Letter January 31, 2013
Private educational institutions charge exorbitant amounts according to their own sweet will, with little regulation

CHARSADDA: A news item appeared in newspapers that the National Assembly had passed a bill on private educational institutions of Islamabad. The bill authorises the federal government to regulate these educational institutions through a regulatory body and aims to ensure that all of them follow the same fee structure, a uniform curricula, same duration of the academic session, same yearly holidays and so on and so forth.

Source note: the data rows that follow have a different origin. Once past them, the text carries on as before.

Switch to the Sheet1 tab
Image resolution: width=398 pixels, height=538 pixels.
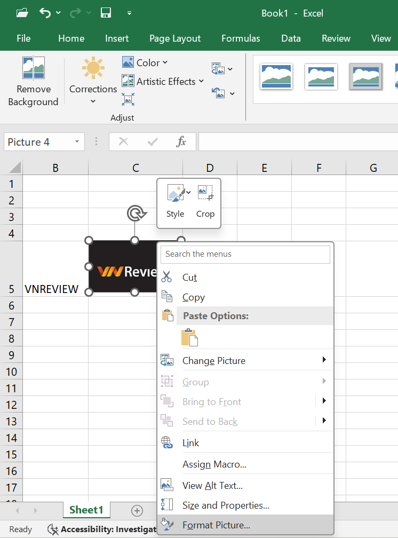(x=86, y=510)
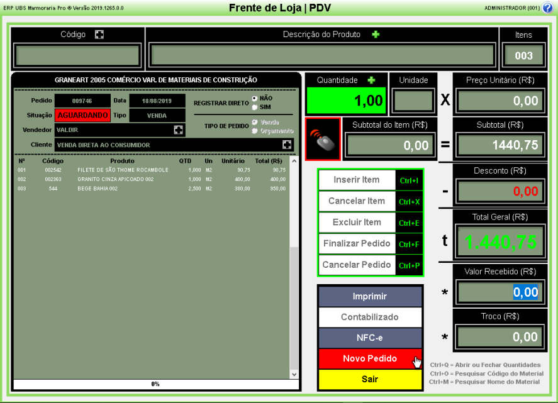Open the Cliente lookup plus icon

click(x=287, y=145)
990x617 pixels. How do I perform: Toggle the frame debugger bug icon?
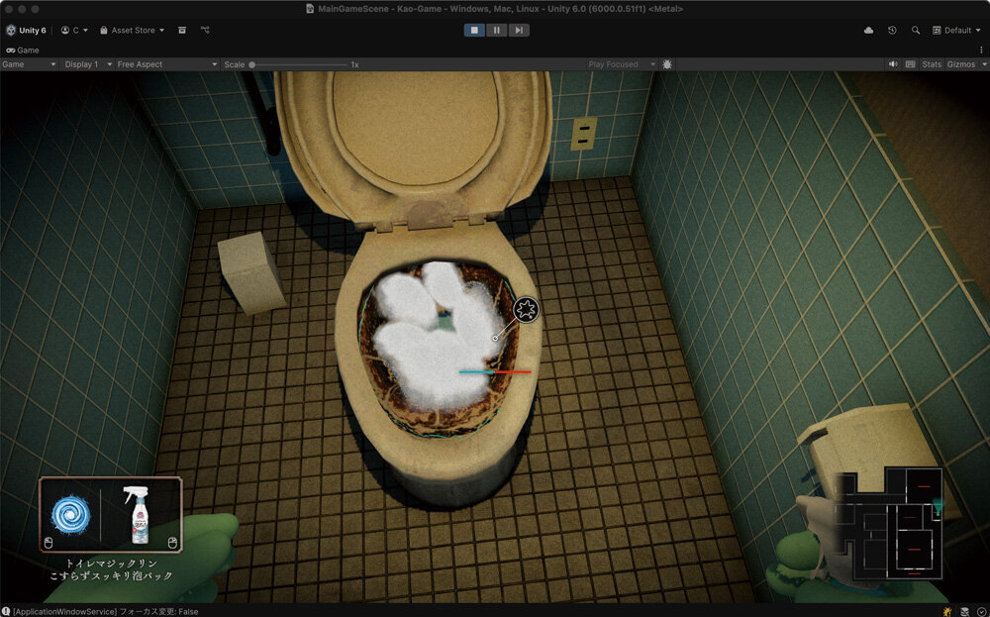pos(667,64)
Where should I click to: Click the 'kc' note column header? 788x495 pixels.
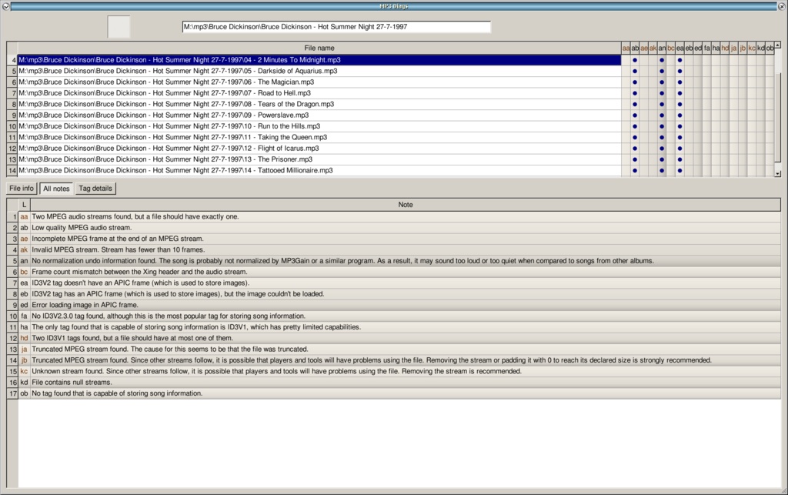752,48
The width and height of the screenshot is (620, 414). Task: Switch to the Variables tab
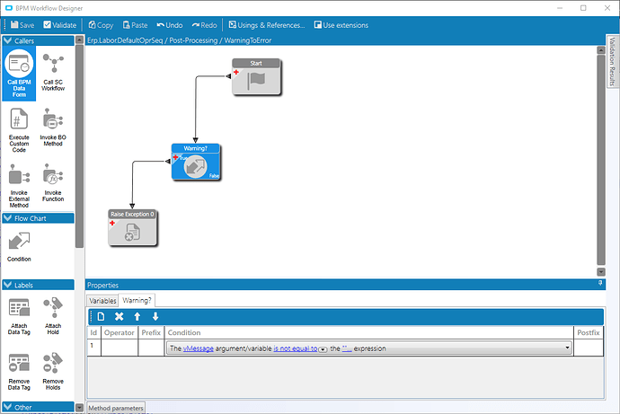point(102,300)
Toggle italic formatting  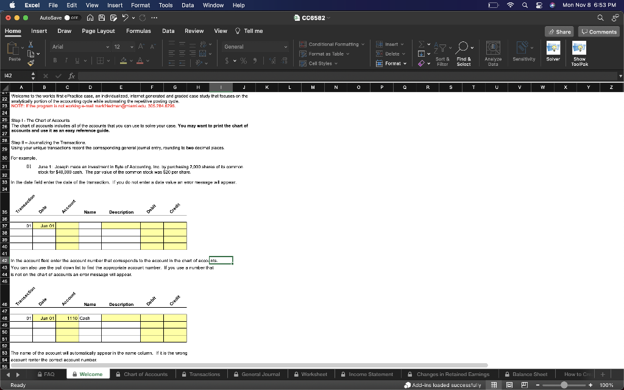coord(66,60)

The provincial governments are also requested to work in a similar manner by presenting similar bills in their respective provincial assemblies. Private educational institutions in the provinces charge exorbitant amounts from the poor parents according to their own sweet will and with little regulation. Their academic affairs need to be checked, too, from time to time by a regulatory body. Lavatories are unavailable in many schools and where they are available, they are unhygienic and unusable. Rote-learning is the order of the day and it seems that many schools are ‘de-educating’ instead of educating. All children are allotted high marks in their internal tests, giving a false impression to their parents that they are doing well in their classes.


Therefore, private schools need to be immediately regulated before the situation becomes any worse. I hope that the respective provincial assemblies, in the twilight of their five-year long tenure, will regularise private schools.


Mohammad Fayyaz


Published in The Express Tribune, January 31st, 2013.